他脸上闪过狼狈的犹豫,最终只能不甘地放下手,咬牙切齿地说:“臭娘们,你到底想怎样?!”
沈星晚理所当然似的说:“我不是说过了吗,我们是同盟啊。我只希望相安无事,我们之间的事情,没必要劳动父母长辈们操心,对吗?”
池叙脸上的肌肉扭曲着,眼神却泄露出内心的忌惮和权衡。
在沈星晚看似软化实则掌控全局的态度下,他那嚣张跋扈的气焰终于被浇灭。
“呵呵。。。。。。”
半晌,才从牙缝里挤出声音:“好啊,好得很。。。。。。沈星晚,那你就好好当我的未婚妻吧!我很期待娶你的那一天!”

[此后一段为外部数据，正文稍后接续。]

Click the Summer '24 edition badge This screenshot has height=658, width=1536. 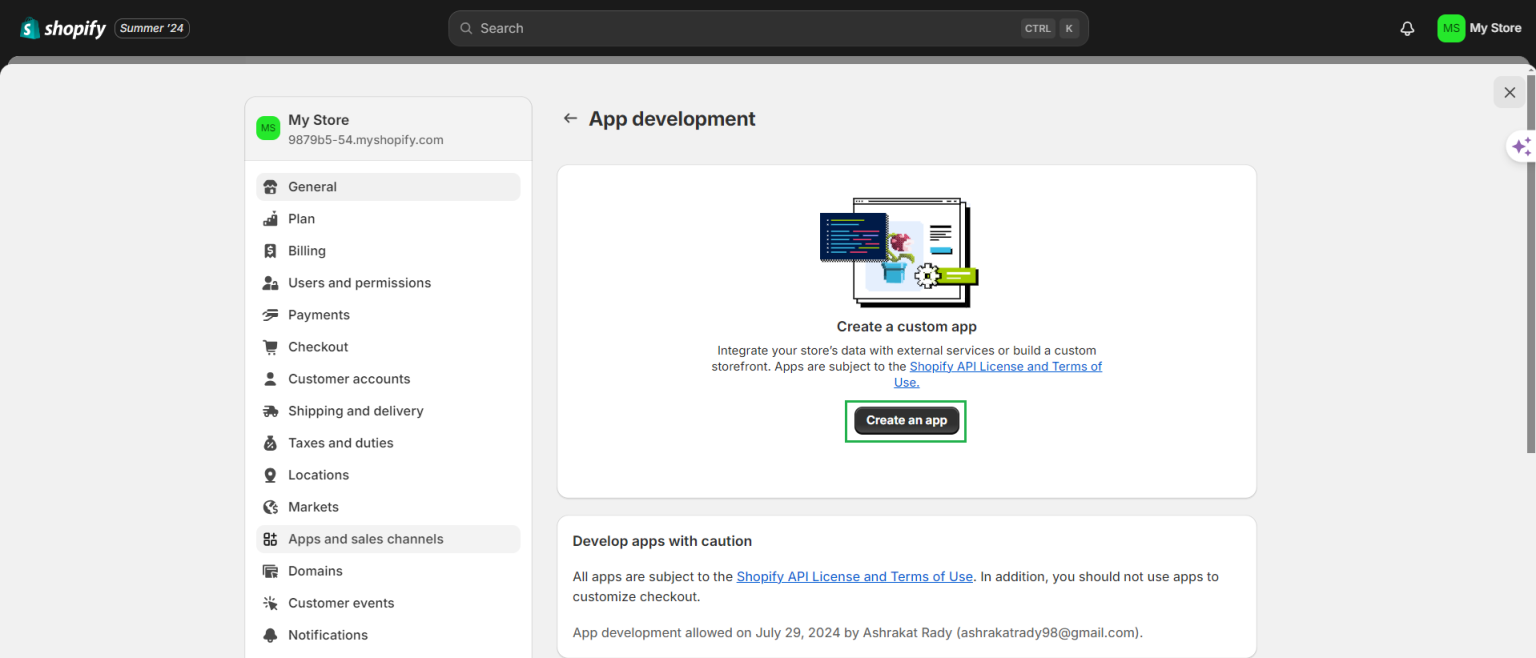(x=152, y=28)
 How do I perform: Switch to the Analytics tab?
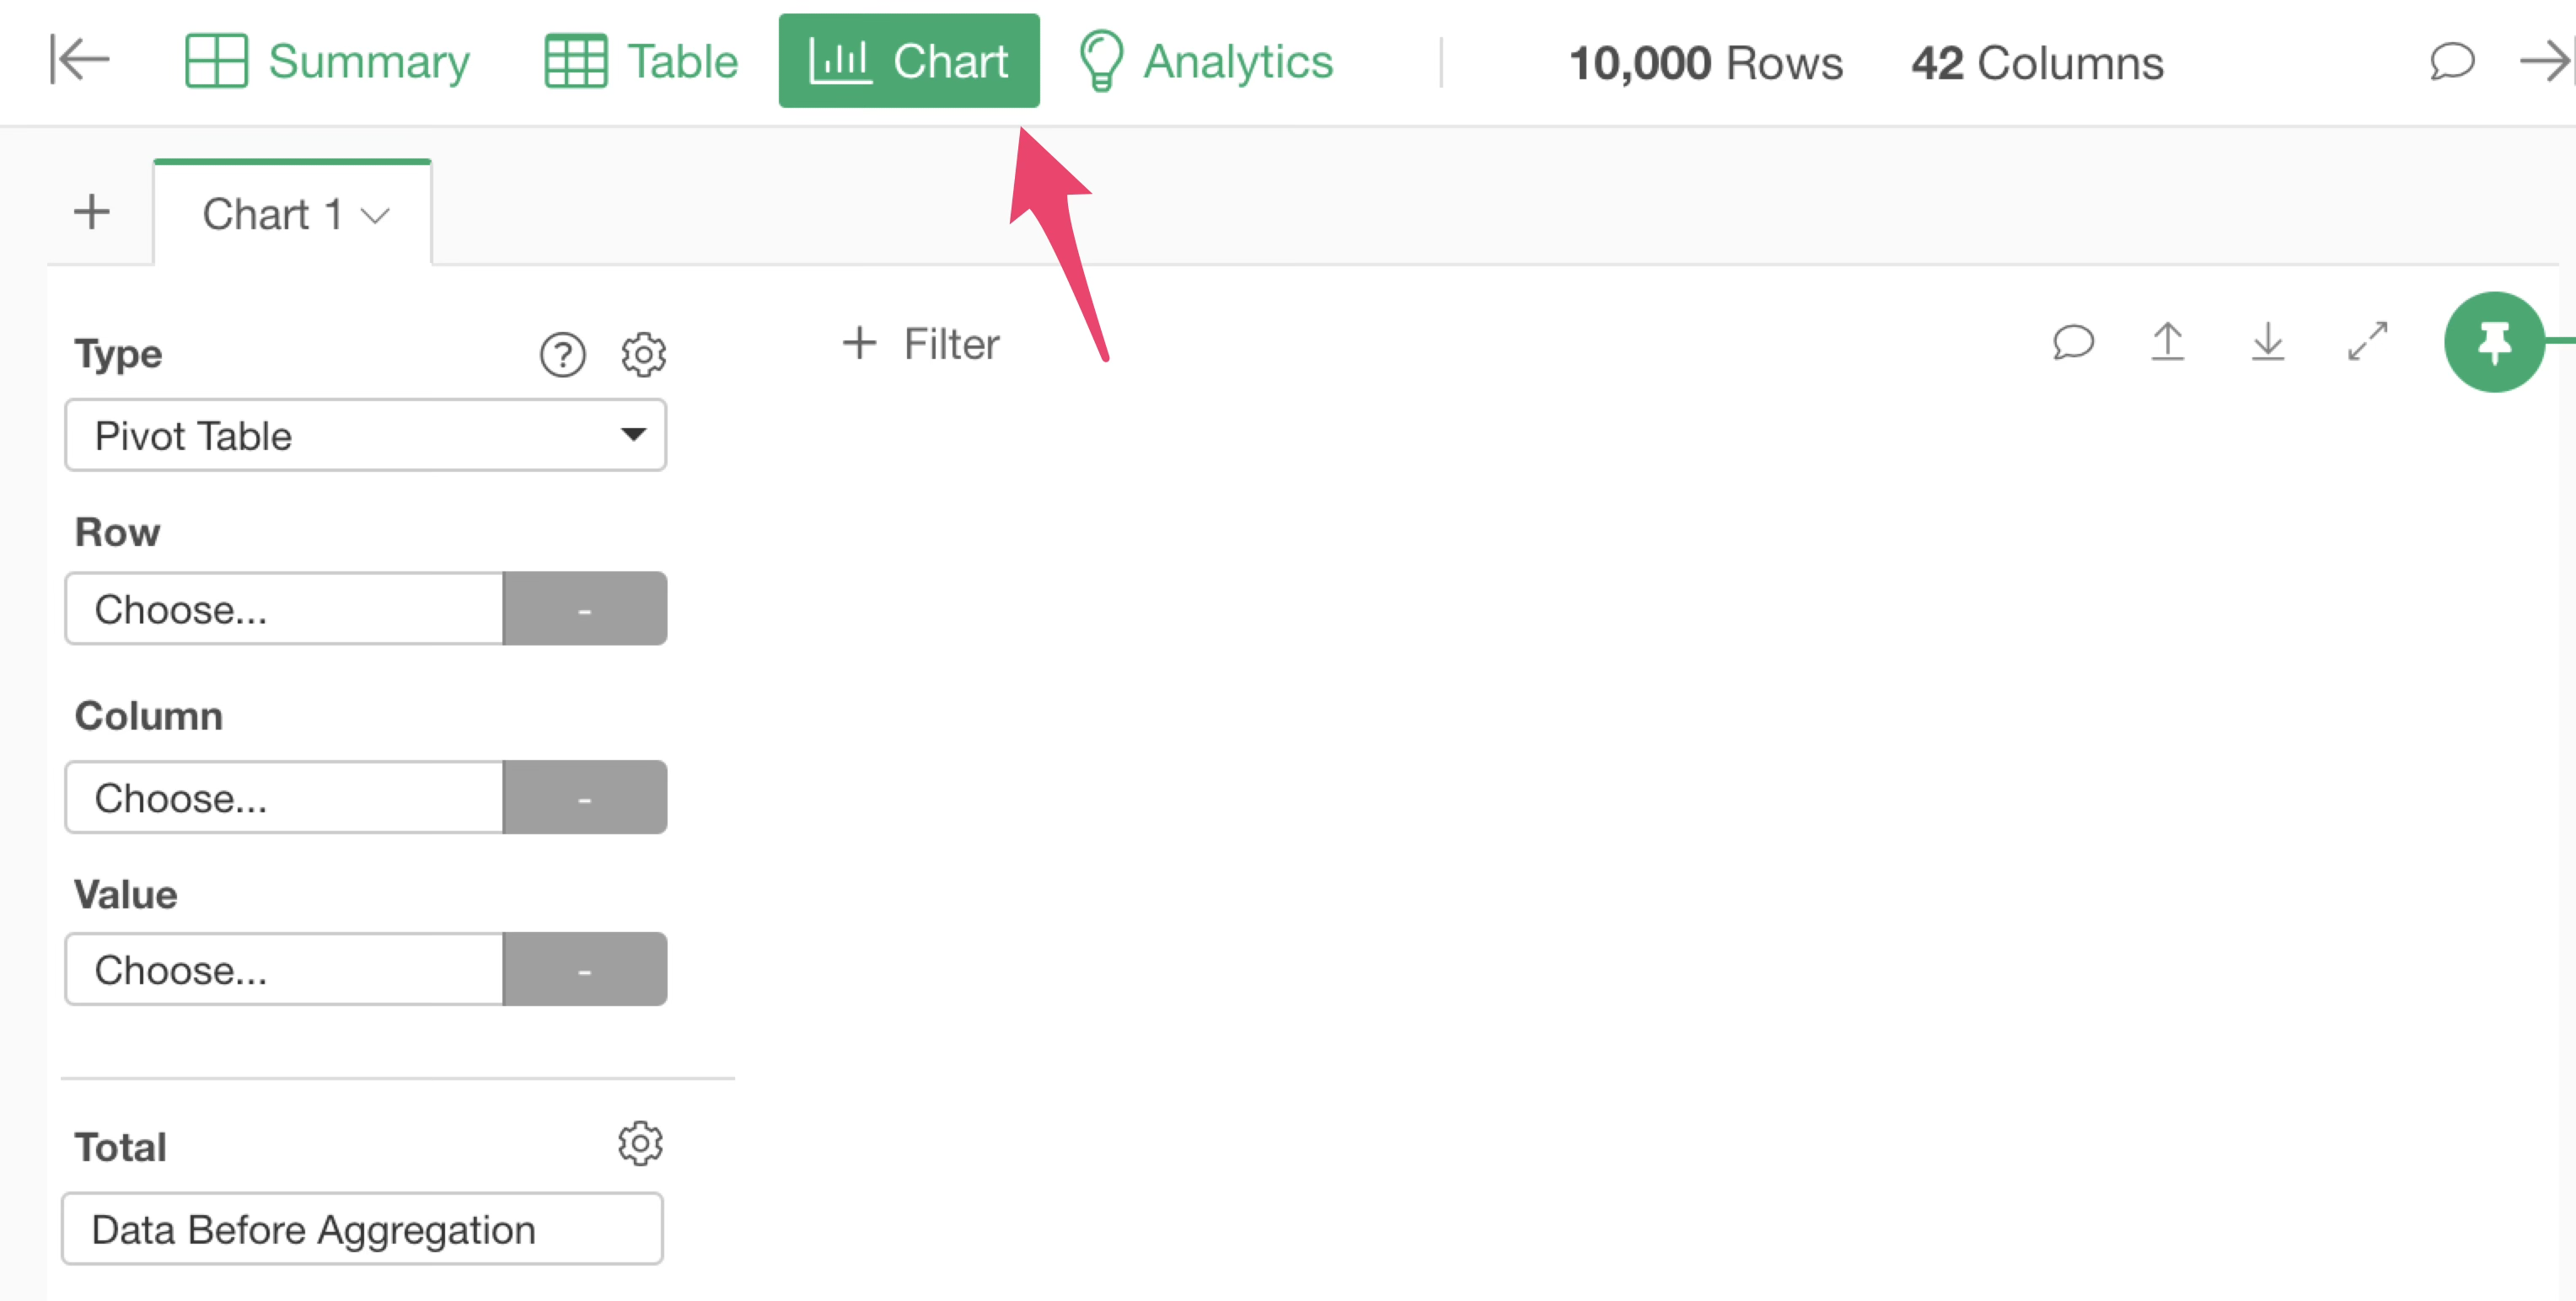(x=1205, y=62)
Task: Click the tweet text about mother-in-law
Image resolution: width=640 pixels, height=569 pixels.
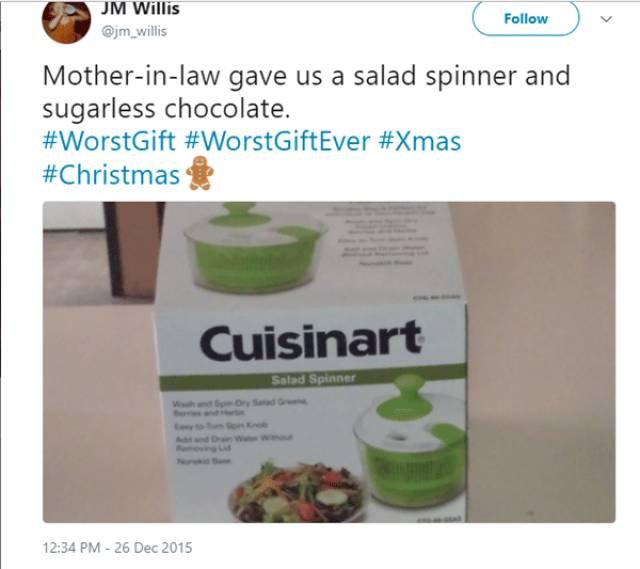Action: [x=306, y=92]
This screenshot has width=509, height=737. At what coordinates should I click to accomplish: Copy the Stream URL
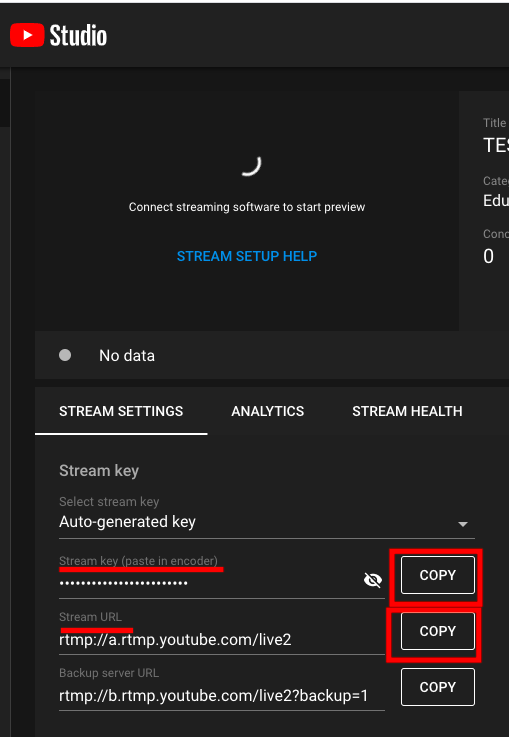click(438, 631)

沈星晚脸上没什么表情,只是挣开被他钳制的手腕,留下一句“玩好,告辞”
后,转身离开大厅。
走出溪棠山庄后,她招手叫了辆车回市区。
她靠在椅背上,脸上全无笑意。
方才强撑的镇定和冷静已经消耗殆尽,在仅剩的倦怠中,从包里找出湿巾,用力地、反复地擦拭手腕上那片被碰过的皮肤。
直到留下一片鲜红的痕迹。
。。。。。。
电视台,后台。
独立贵宾化妆间里,光线很柔和,沙发前的茶几台面上散落着茶具和采访稿。
霍祁惜没有去看那些稿件,目光凝在手机屏幕上。
有人在网上发了昨晚池家家宴上的照片。
沈星晚和池叙并肩站在池家人面前,像一对真正被家人接纳、被外界祝福的情侣。
而不是像他和她的婚姻,由长辈一手促成,仓促开始,无声结束,他甚至连公然宣布她是他妻子的资格都没有。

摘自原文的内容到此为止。